Venons-en au calendrier, qui était un petit peu beaucoup déséquilibré cette année. Alors on ne sait pas trop pourquoi, le contexte mondial, on ne sait pas. Mais bon, on s’est retrouvé avec le Qatar qui a changé et surtout une fin de saison comprenant 8 GP en 10 semaines, très éprouvante pour tout le monde, pilotes, mécaniciens teams, et avec les Sprints en plus, c’était vraiment limite limite, non ?
« C’est évident que pour 2024 le calendrier comporte 22 weekends de courses si tous les Grands Prix sont confirmés, car il y en a encore quelques-uns qui sont prévisionnels seulement, qui sont pas confirmés à 100%, notamment le Kazakhstan. Mais l’intégralité des usines, des constructeurs motos, et l’intégralité des équipes Moto3, Moto2 et MotoGP ont signé un accord avec le promoteur où celui-ci peut aller jusqu’à 22 épreuves, “ up to twenty two”. Donc on n’ira jamais plus haut. Est-ce que 22 c’est le maximum du maximum ? Oui je le pense. Est-ce que 22 c’est beaucoup et limite ? Oui je le pense, que ça soit pour les pilotes, pour les équipes techniques, pour tout le monde. Le calendrier, il est compliqué, il est difficile, même si la Dorna essaye de gérer le calendrier en ayant une certaine rationalité quant au niveau des déplacements, des décalages horaires, des coûts aussi puisqu’on ne peut pas faire une épreuve aux USA, les épreuves d’après en Asie puis retourner aux USA, et cetera. Donc on essaye de rassembler sur la fin de saison les épreuves Asie-Pacifique. Il y a beaucoup de courses, c’est difficile. Alors après, on a des triplettes, mais si jamais on faisait un trou entre les deux, ça serait encore plus fatiguant ou contraignant, parce que les équipes, ou elles restent mais alors ça veut dire que pour 3 épreuves avec un trou entre chaque, ça fait 6 semaines loin de chez soi. Sans ça, si on rentre chez soi entre chaque, ça fait des gros décalages horaires à répétition. Doncon essaie d’avoir la moins mauvaise des solutions.
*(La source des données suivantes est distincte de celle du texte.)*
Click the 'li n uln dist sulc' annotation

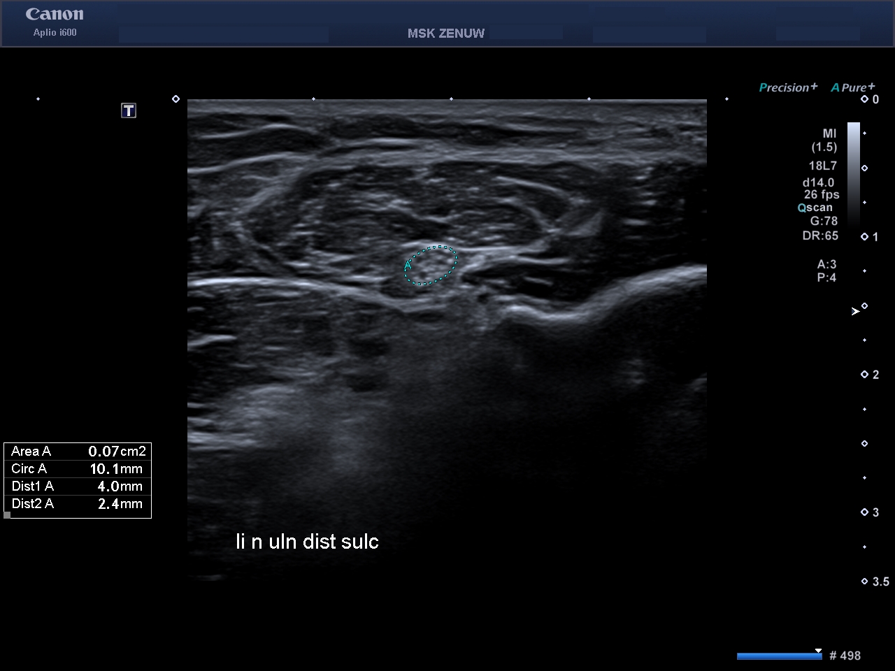307,542
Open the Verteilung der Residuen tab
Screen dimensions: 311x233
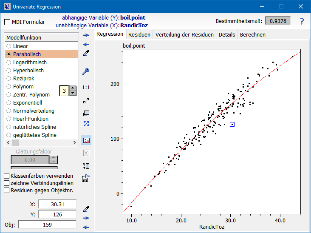184,35
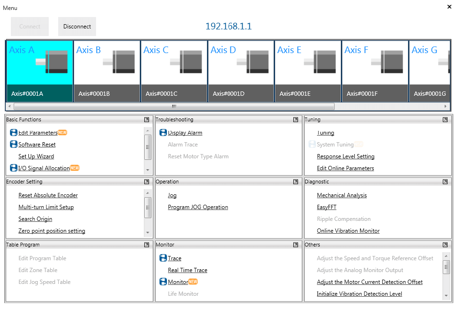Click the save icon beside Edit Parameters
The height and width of the screenshot is (319, 457).
[14, 133]
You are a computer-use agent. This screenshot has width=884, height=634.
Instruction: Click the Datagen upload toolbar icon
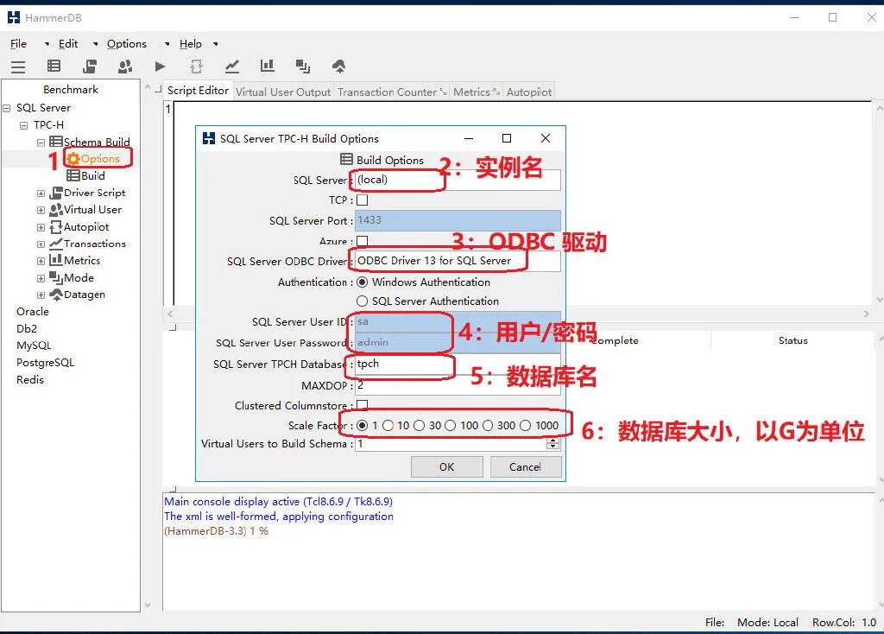pos(338,67)
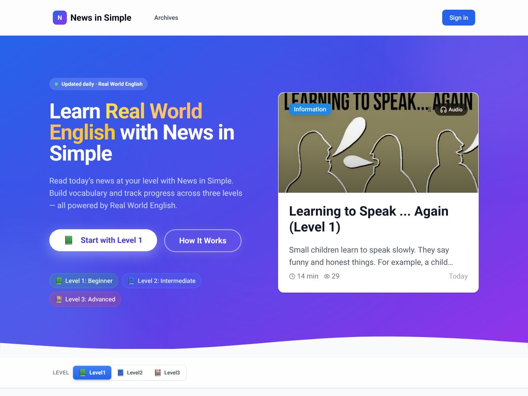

On est en train de discuter pour 2025 que peut-être, sur les 6 Grands Prix qui sont en fin de calendrier, là pour l’instant au lieu d’avoir 2 triplettes on pourra peut-être avoir 3 doublettes.  
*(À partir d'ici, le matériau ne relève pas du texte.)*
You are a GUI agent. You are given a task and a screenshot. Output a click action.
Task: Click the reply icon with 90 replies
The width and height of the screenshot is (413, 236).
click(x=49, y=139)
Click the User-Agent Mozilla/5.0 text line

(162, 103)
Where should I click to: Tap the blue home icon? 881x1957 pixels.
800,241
De toute façon, notre sport il faut qu’il grandisse, il faut qu’on aille partout, il faut qu’il y ait suffisamment d’épreuves., il ne faut pas qu’il y ait des trous dans le calendrier. On sait que cette année, il y a eu le Kazakhstan qui n’a pas eu lieu, et il y a eu 5 semaines sans rien. On a clairement vu qu’il y avait un drop terrible dans le suivi et l’intérêt des gens, parce que il y a de la compétition entre tous les sports, et s’il ne se passe rien, les gens décrochent. Donc 22 courses c’est beaucoup, mais je dirais quelque part que c’est un problème de riches. Ca ne veut pas dire grand chose un problème de riches, mais quand tu es un promoteur et que tu as la possibilité de faire 22 Grands Prix sur 22 stades qui sont au niveau pour recevoir le MotoGP, et qui chacun sont viables financièrement, ça veut plutôt dire que notre sport, qu’on aime, notre passion, elle est saine sur le plan économique et elle intéresse les télévisions et les promoteurs du monde entier. Quand tu vois l’intérêt qu’il y a en Indonésie, en Thaïlande, en Inde, ça fait plaisir, ça fait vraiment plaisir. Quand moi j’étais pour la première fois en Inde cette année, que tu rencontres dans le paddock des vrais fans qui sont des bibles ambulantes alors qu’on n’a jamais été là-bas, qui savent tout même sur Augusto Fernandez qui était rookie et qui n’est pas le plus charismatique des pilotes à ce jour, ils connaissent tout son palmarès, ses chutes, ses meilleures performances, et cetera. Ça, ça fait plaisir de voir que où que tu ailles sur la planète, il y a des gens qui sont des vrais passionnés du MotoGP. Donc de toute façon, la vie c’est un équilibre, et entre trop et pas assez, l’équilibre, il est subtil. 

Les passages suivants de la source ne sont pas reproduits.